(Lines of data)
* * * *

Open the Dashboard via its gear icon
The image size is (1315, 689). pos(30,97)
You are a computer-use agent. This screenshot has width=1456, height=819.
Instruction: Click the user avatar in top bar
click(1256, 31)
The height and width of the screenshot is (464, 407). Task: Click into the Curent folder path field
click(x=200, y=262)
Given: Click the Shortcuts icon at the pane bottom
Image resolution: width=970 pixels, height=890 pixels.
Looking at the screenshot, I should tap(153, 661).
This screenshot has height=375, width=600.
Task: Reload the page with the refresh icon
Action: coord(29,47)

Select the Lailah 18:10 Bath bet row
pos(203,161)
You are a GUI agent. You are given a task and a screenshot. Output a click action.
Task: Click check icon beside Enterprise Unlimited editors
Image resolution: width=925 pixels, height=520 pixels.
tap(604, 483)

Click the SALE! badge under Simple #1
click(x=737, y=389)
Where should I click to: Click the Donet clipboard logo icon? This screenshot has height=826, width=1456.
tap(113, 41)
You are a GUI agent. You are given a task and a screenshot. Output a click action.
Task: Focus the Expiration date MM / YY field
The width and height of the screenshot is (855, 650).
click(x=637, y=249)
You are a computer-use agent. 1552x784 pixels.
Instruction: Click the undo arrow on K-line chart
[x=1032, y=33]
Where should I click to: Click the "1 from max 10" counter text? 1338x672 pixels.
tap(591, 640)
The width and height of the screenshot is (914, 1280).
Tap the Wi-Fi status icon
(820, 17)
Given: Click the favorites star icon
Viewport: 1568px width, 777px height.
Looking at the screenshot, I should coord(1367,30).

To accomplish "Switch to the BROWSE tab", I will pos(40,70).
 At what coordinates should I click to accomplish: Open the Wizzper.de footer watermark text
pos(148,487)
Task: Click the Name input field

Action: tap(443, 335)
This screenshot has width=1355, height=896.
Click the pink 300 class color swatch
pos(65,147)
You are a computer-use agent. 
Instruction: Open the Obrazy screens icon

* * * *

*Task requirements*:
Write out all of the entries above word for word, line by line, in their original order.

*Exercise solution*:
Open the Dashboard via its gear icon
The image size is (1315, 689). pos(30,97)
You are a computer-use agent. This screenshot has width=1456, height=819.
Instruction: Click the user avatar in top bar
click(1256, 31)
The height and width of the screenshot is (464, 407). Task: Click into the Curent folder path field
click(x=200, y=262)
Given: Click the Shortcuts icon at the pane bottom
Image resolution: width=970 pixels, height=890 pixels.
Looking at the screenshot, I should tap(153, 661).
This screenshot has height=375, width=600.
Task: Reload the page with the refresh icon
Action: coord(29,47)

Select the Lailah 18:10 Bath bet row
pos(203,161)
You are a GUI agent. You are given a task and a screenshot. Output a click action.
Task: Click check icon beside Enterprise Unlimited editors
Image resolution: width=925 pixels, height=520 pixels.
tap(604, 483)

Click the SALE! badge under Simple #1
click(x=737, y=389)
Where should I click to: Click the Donet clipboard logo icon? This screenshot has height=826, width=1456.
tap(113, 41)
You are a GUI agent. You are given a task and a screenshot. Output a click action.
Task: Focus the Expiration date MM / YY field
The width and height of the screenshot is (855, 650).
click(x=637, y=249)
You are a computer-use agent. 1552x784 pixels.
Instruction: Click the undo arrow on K-line chart
[x=1032, y=33]
Where should I click to: Click the "1 from max 10" counter text? 1338x672 pixels.
tap(591, 640)
The width and height of the screenshot is (914, 1280).
Tap the Wi-Fi status icon
(820, 17)
Given: Click the favorites star icon
Viewport: 1568px width, 777px height.
Looking at the screenshot, I should coord(1367,30).

To accomplish "Switch to the BROWSE tab", I will pos(40,70).
 At what coordinates should I click to accomplish: Open the Wizzper.de footer watermark text
pos(148,487)
Task: Click the Name input field

Action: tap(443, 335)
This screenshot has width=1355, height=896.
Click the pink 300 class color swatch
pos(65,147)
You are a computer-use agent. 
Instruction: Open the Obrazy screens icon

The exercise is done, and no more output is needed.